En 1971, «le système a volé en éclat», raconte l’économiste. La guerre du Vietnam a considérablement endetté les Etats-Unis. Le pays est alors incapable de garantir la conversion de sa monnaie avec l’or: Nixon suspend l’accord. Et en 2008? «Aujourd’hui, le système monétaire est un marché dans lequel les monnaies fluctuent», ajoute l’économiste (). Et c’est ce qui est en cause dans la crise actuelle: «Comme il n’y a pas de contrôle, les banques américaines vendent des crédits pourris et le problème s’étend au monde entier», déplore-t-il.
Quand le système a explosé en 1971, le FMI «s’est trouvé un petit travail», selon Henri Sterdyniak. «Il se consacre désormais à l’assistance aux pays en voie de développement », explique-t-il. Mais pour résoudre la crise actuelle, le FMI, dont c’est pourtant la vocation, est «complètement hors jeu» selon l’économiste. Un «nouveau Bretton Woods» pourrait lui redonner un rôle de surveillance pour dénoncer des excès ou des montages dangereux comme les subprimes.
Un «nouveau Bretton Woods», c’est une nouvelle ère économique?

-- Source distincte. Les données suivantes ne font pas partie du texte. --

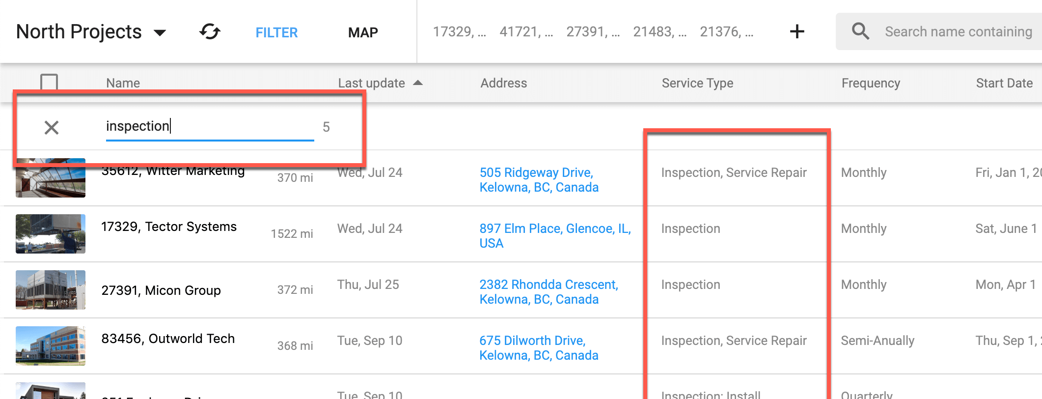Open the FILTER tab
1042x399 pixels.
(276, 32)
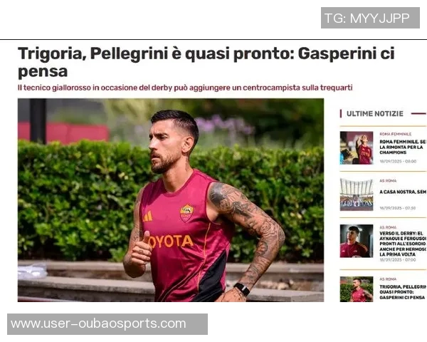Click 'AS ROMA' tag above 'A casa nostra'
427x342 pixels.
tap(388, 181)
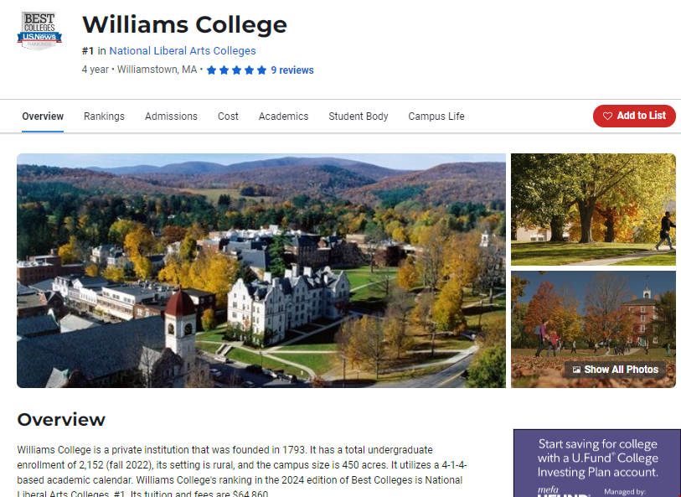Click the Best Colleges U.S. News badge
The width and height of the screenshot is (681, 497).
[39, 29]
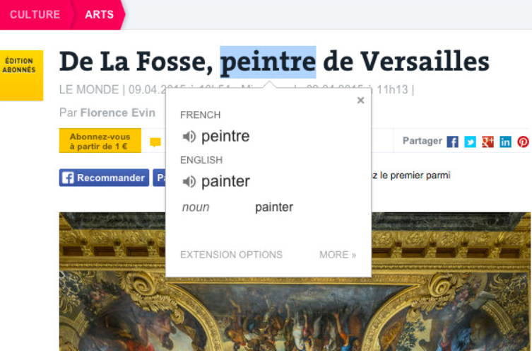Screen dimensions: 532x351
Task: Open author Florence Evin link
Action: coord(118,113)
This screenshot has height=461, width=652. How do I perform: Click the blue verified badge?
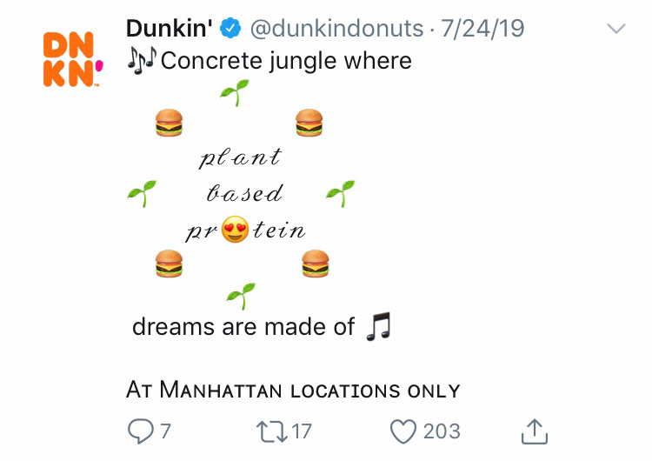click(230, 29)
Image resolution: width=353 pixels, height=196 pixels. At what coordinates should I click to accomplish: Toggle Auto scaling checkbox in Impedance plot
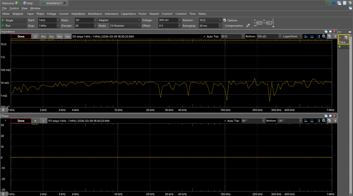pyautogui.click(x=204, y=36)
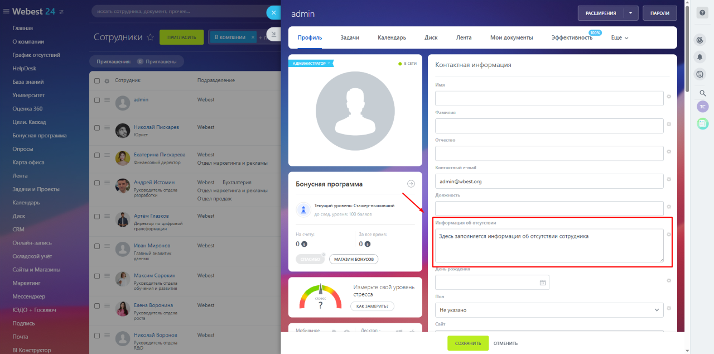Open the chat messages icon in right sidebar
The width and height of the screenshot is (714, 354).
point(700,74)
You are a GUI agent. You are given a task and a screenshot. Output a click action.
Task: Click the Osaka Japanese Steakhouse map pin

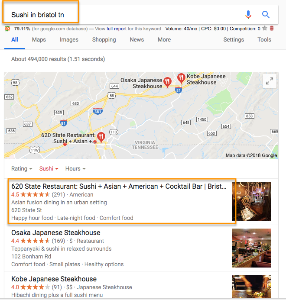tap(167, 82)
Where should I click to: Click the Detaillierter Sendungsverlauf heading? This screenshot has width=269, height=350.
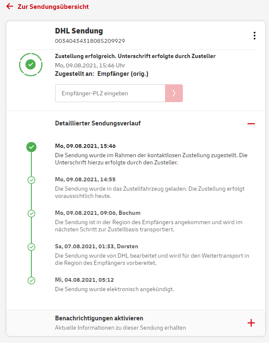98,123
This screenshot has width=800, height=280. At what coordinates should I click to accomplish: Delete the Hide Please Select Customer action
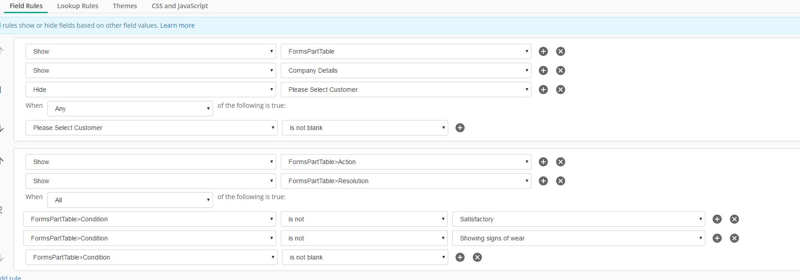[561, 90]
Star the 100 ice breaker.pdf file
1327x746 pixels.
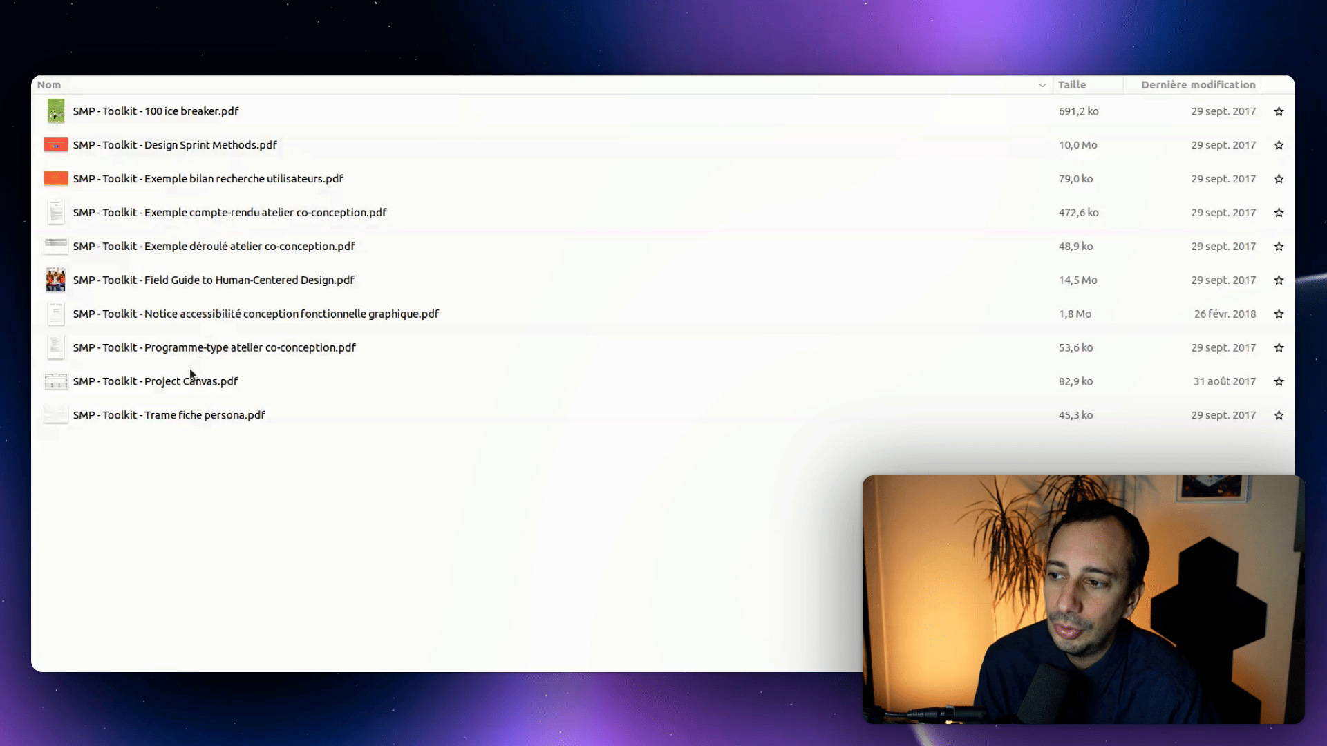1279,111
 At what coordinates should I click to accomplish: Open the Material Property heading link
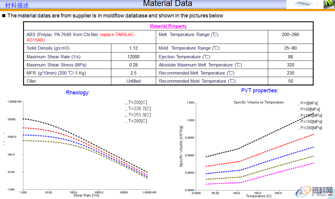tap(168, 26)
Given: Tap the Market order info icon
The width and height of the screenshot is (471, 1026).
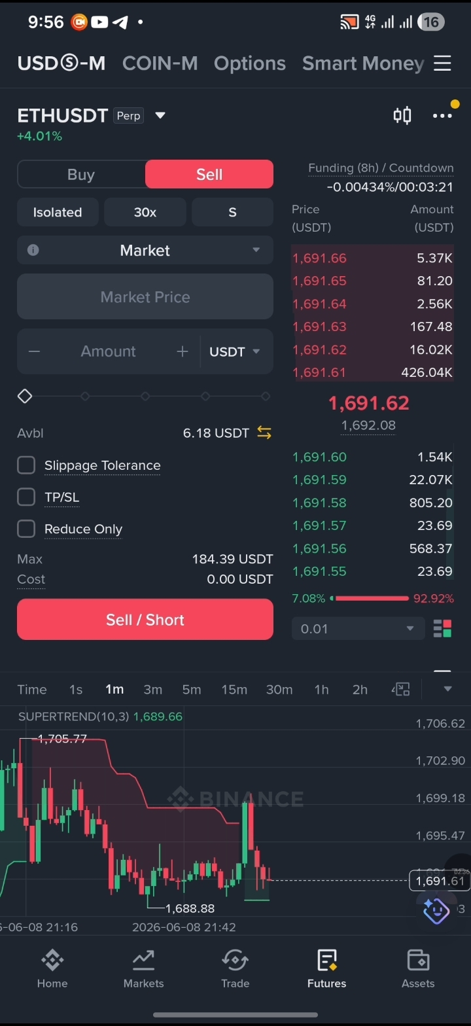Looking at the screenshot, I should click(33, 250).
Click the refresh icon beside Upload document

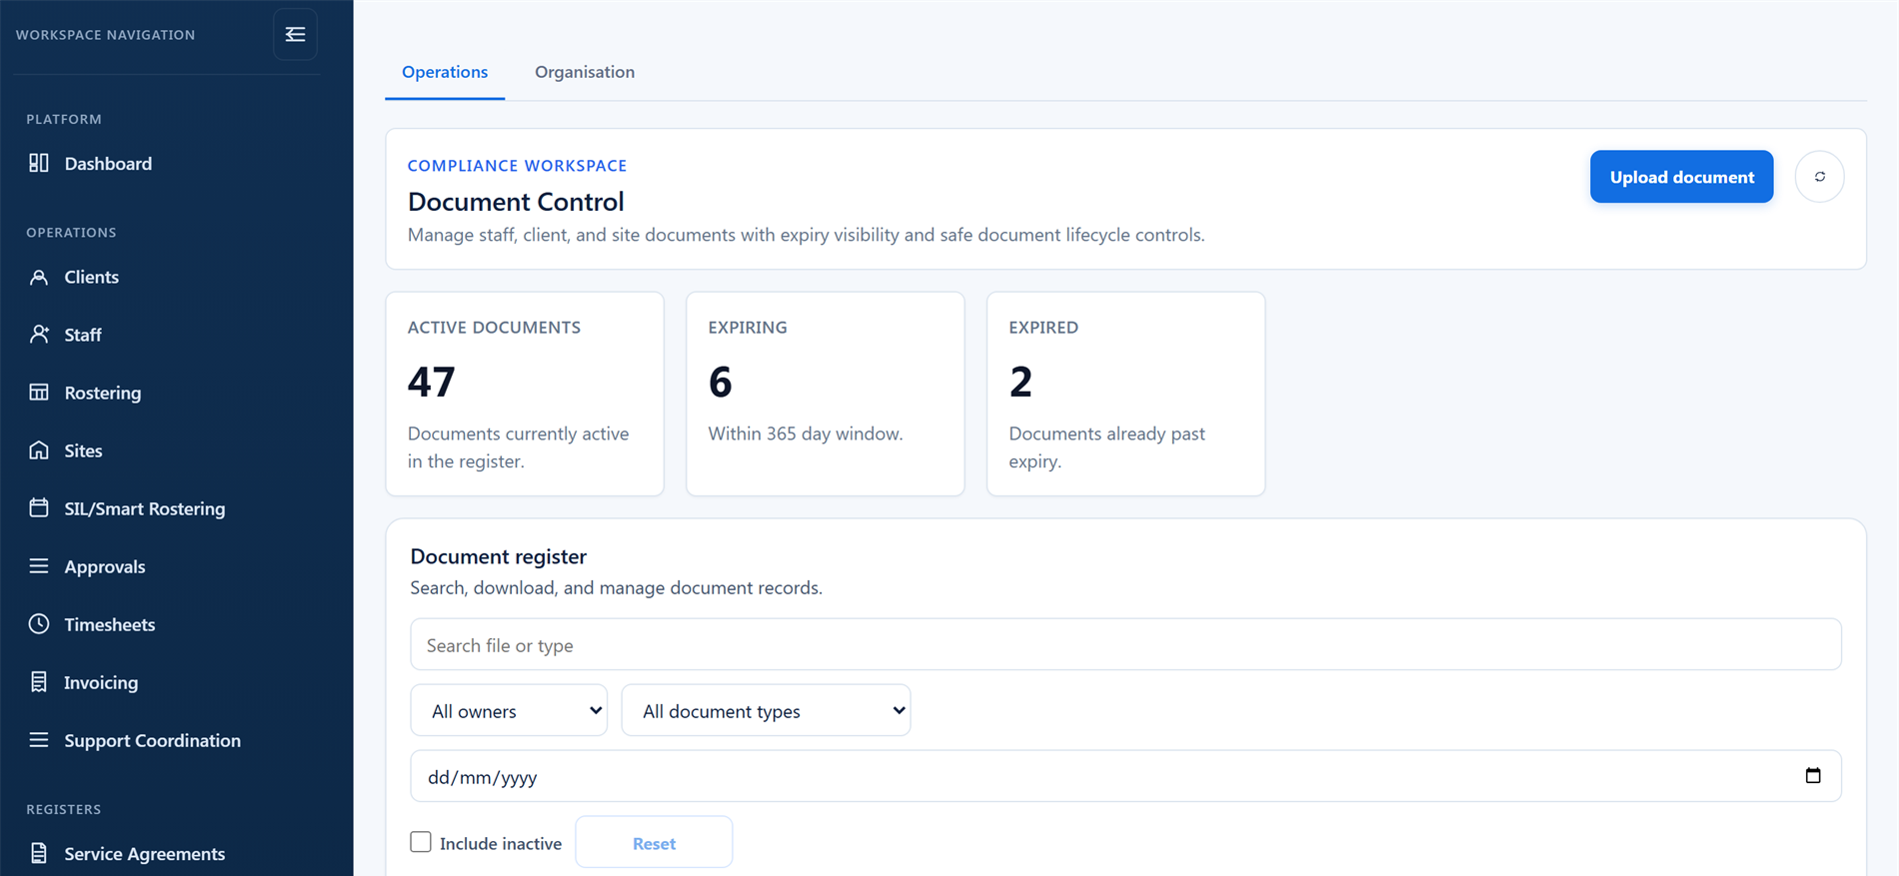pyautogui.click(x=1819, y=177)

Entre 1945 et 1975, tout était régulé. «Ce système a permis un essor économique qu’on a appelé les Trente Glorieuses», précise Henri Sterdyniak. A partir des années 1970, les marchés prennent de plus en plus d’importance: on assiste à une alternance de bulles spéculatives et de krachs. «Il faut maintenant trouver un système intermédiaire entre un système totalement régulé et un autre complètement fou», explique-t-il. Un véritable «défi» qui confronte les intérêts, parfois contradictoires, des différents pays en jeu. Les débats ne font que commencer.